Above implementation will also work perfectly. This way of empty the array will also update all the references of the original array.

var arrayList = ['a', 'b', 'c', 'd', 'e', 'f']; // Created array
var anotherArrayList = arrayList; // Referenced arrayList by another variable
arrayList.splice(0, arrayList.length); // Empty the array by setting length to 0
console.log(anotherArrayList); // Output []

Method 4

while(arrayList.length) {
arrayList.pop();
}

Above implementation can also empty the array. But not recommended to use often.

JavaScript Interview: How to check if an object is an array or not?

The best way to find whether an object is instance of a particular class or not using toString method from Object.prototype

var arrayList = [1 , 2, 3];

One of the best use cases of type checking of an object is when we do method overloading in JavaScript.
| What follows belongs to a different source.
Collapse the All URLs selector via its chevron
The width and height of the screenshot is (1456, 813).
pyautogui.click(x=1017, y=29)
To understand this, let’s say we have a method called greet which can take a single string and also a list of strings. To make our greet method workable in both situation we need to know what kind of parameter is being passed: is it single value or list of values?

function greet(param) {
if() {
// here have to check whether param is array or not
}
else {
}
}

However, in the above implementation it might not necessary to check the type of the array, we can check for single value string and put array logic code in else block, let see below code for the same.


function greet(param) {
if(typeof param === 'string') {
}
else {
// If param is of type array then this block of code would execute
}
}

Now it’s fine we can go with the previous two implementations, but when we have a situation like a parameter can be single value, array, and object type then we will be in trouble.

Coming back to checking the type of an object, As we mentioned that we can use Object.prototype.toString

if(Object.prototype.toString.call(arrayList) === '[object Array]') {
console.log('Array!');
}

If you are using jQuery then you can also used jQuery isArray method:

if($.isArray(arrayList)) {
console.log('Array');
} else {
console.log('Not an array');
}

FYI jQuery uses Object.prototype.toString.call internally to check whether an object is an array or not.
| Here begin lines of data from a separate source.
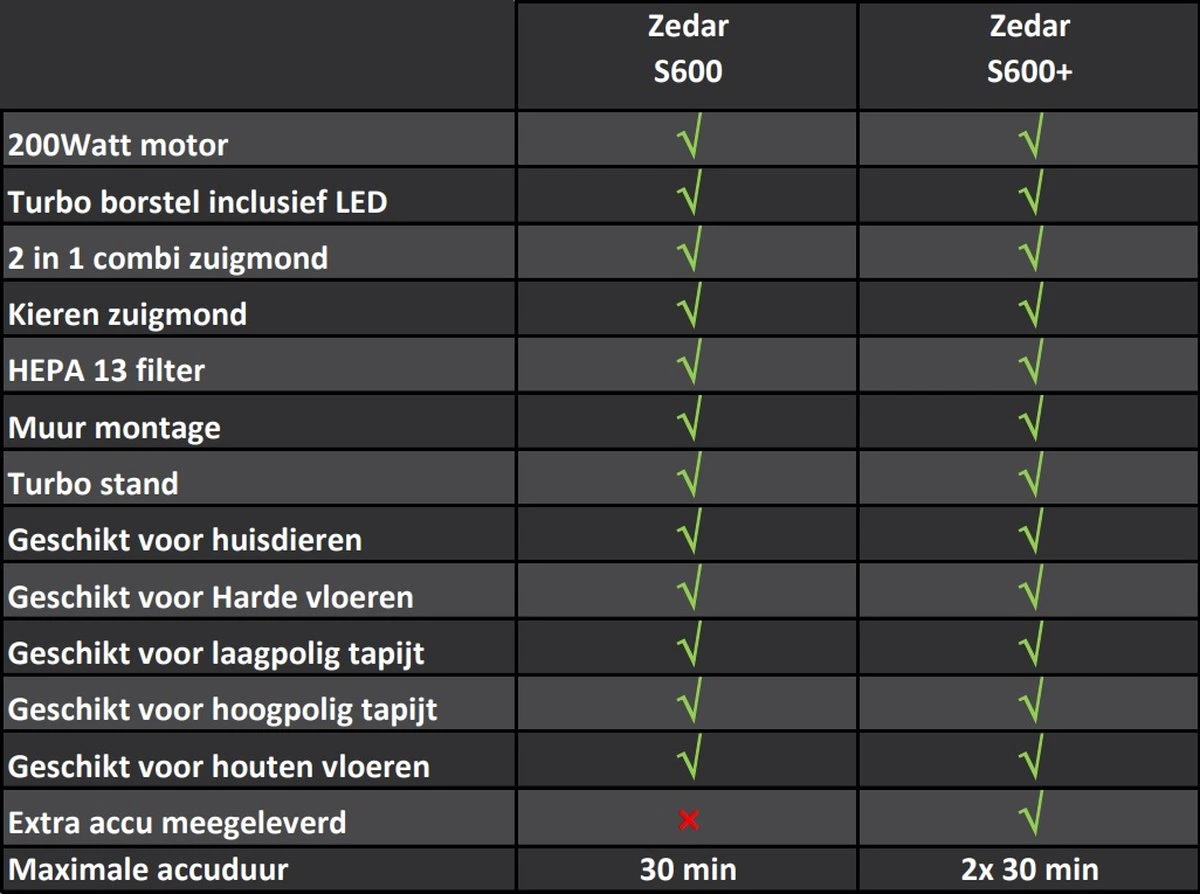1200x894 pixels.
Task: Click the "Extra accu meegeleverd" row label
Action: [178, 823]
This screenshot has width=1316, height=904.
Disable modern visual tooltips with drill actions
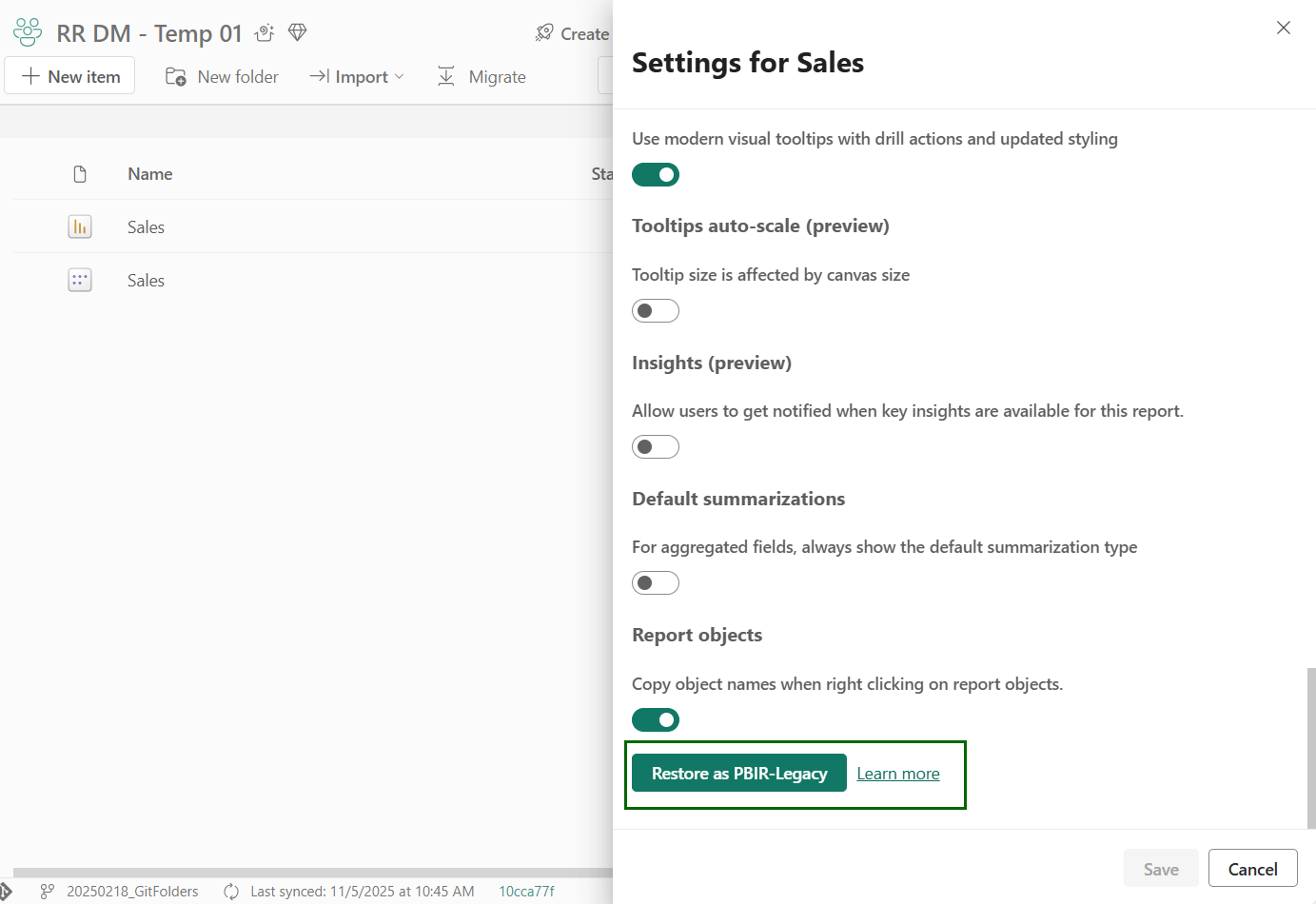[x=656, y=174]
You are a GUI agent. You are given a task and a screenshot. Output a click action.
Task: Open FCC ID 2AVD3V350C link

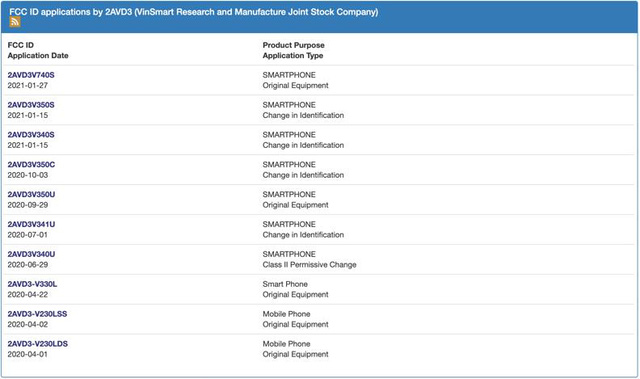coord(31,164)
In modern browser, you can also use:

Array.isArray(arrayList);

Array.isArray is supported by Chrome 5, Firefox 4.0, IE 9, Opera 10.5 and Safari 5

What is undefined x 1 in JavaScript

var trees = [“redwood”, “bay”, “cedar”, “oak”, “maple”];
delete trees[3];

  • When you run the code above and do console.log(trees); in chrome developer console then you will get ["redwood", "bay", "cedar", undefined × 1, "maple"].
  • In the recent versions of Chrome you will see the word empty of undefined x 1.
  • When you run the same code in Firefox browser console then you will get ["redwood", "bay", "cedar", undefined, "maple"]

Clearly we can see that Chrome has its own way of displaying uninitialized index in arrays. However when you check trees[3] === undefined in any browser you will get similar output as true.

Note: Please remember that you need not check for the uninitialized index of the array in trees[3] === 'undefined × 1' it will give an error because 'undefined × 1' this is just way of displaying an uninitialized index of an array in chrome.